Kali ini sang guru yang mengangguk membenarkan ucapan dari muridnya itu. Ia tentu mengetahui hal itu, tetapi yang membuatnya tertarik adalah kedewasaan itu lahir dari seorang pemuda belia yang memikul pilunya penderitaan setelah semua keluarganya tewas secara mengenaskan. Bahkan, sang pemuda itu melihat langsung kematian ibunya yang dibunuh di depan semua tamu istana.
“Sulit menemukan seorang pria muda bisa berbesar hati sepertimu, Xie Fu,” kata Qianfan, “Kakek sungguh bangga padamu.”
“Ha-ha, tak perlu memujiku seperti itu, Kek.” Xie Fu terkekeh.
Guru dan murid itu pun melanjutkan perbincangannya. Banyak hal yang mereka bicarakan terutama soal kultivasi dan kehidupan di bawah kekuasaan Kaisar Li.

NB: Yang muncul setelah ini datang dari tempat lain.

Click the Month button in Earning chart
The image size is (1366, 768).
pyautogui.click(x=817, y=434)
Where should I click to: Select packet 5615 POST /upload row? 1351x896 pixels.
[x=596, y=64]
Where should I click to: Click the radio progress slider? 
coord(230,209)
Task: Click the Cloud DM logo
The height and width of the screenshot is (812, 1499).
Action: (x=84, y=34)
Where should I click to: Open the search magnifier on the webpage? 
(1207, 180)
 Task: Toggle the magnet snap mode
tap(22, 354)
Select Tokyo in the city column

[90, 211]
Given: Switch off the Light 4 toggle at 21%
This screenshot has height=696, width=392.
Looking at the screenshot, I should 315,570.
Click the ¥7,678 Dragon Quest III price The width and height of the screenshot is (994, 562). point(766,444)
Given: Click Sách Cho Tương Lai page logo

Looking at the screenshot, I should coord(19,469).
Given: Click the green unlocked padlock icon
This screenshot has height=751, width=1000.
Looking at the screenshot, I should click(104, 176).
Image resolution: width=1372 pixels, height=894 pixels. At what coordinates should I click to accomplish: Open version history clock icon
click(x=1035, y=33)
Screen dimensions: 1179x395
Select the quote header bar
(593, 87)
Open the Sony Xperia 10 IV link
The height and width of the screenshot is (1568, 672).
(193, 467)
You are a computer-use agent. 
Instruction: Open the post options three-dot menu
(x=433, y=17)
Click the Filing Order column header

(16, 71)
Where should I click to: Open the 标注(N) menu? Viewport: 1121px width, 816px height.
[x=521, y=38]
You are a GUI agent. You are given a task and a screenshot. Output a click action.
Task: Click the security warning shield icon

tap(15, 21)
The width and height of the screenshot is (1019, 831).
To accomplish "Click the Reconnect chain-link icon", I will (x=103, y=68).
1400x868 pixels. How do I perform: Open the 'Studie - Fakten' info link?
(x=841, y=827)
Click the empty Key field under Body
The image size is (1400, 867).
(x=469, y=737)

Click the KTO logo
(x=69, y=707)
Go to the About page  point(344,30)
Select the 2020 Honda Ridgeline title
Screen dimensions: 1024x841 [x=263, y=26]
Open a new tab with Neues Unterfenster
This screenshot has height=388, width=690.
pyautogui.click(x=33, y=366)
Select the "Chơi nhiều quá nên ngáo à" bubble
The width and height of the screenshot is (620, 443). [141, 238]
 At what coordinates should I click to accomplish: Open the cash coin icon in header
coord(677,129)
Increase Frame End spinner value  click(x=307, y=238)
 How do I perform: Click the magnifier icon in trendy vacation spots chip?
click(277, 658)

Syahdunya suasana membuat keduanya tampak larut dalam bahasan yang menggerus waktu.
Malam perlahan merangkak naik, menggantikan siang yang pergi dengan sisa cahaya jingga di ujung langit; seperti tirai kelam yang turun menutupi dunia dengan selimut keheningan, sementara bintang-bintang mulai menampakkan diri setelah kepergian sang mentari
“Sepanjang hidup, Kakek merasa hari ini adalah hari yang paling berkesan,” ujar Qianfan mengungkapkan.
“Mengapa begitu, Kek?” Xie Fu mengernyit menatapnya.
“Pengetahuanmu begitu luas, dan itu membuat Kakek yang tua ini banyak belajar darimu.”
“Ha-ha!” Xie Fu tertawa geli. “Mungkin karena aku sudah menamatkan semua buku di perpustakaan istana,” imbuhnya, lalu keduanya tertawa bersama.
Hening kembali menyelinap di antara keduanya. Tidak ada lagi topik pembicaraan, atau memang waktunya tidak lagi cukup untuk membahas berbagai hal. Keduanya membisu dalam lamunan hingga akhirnya Xie Fu beringsut dari bale bambu; bersimpuh di hadapan Qianfan lalu berucap, “Budi baik dari Kakek akan kubawa di sepanjang hidupku. Terima kasih, Kakek.”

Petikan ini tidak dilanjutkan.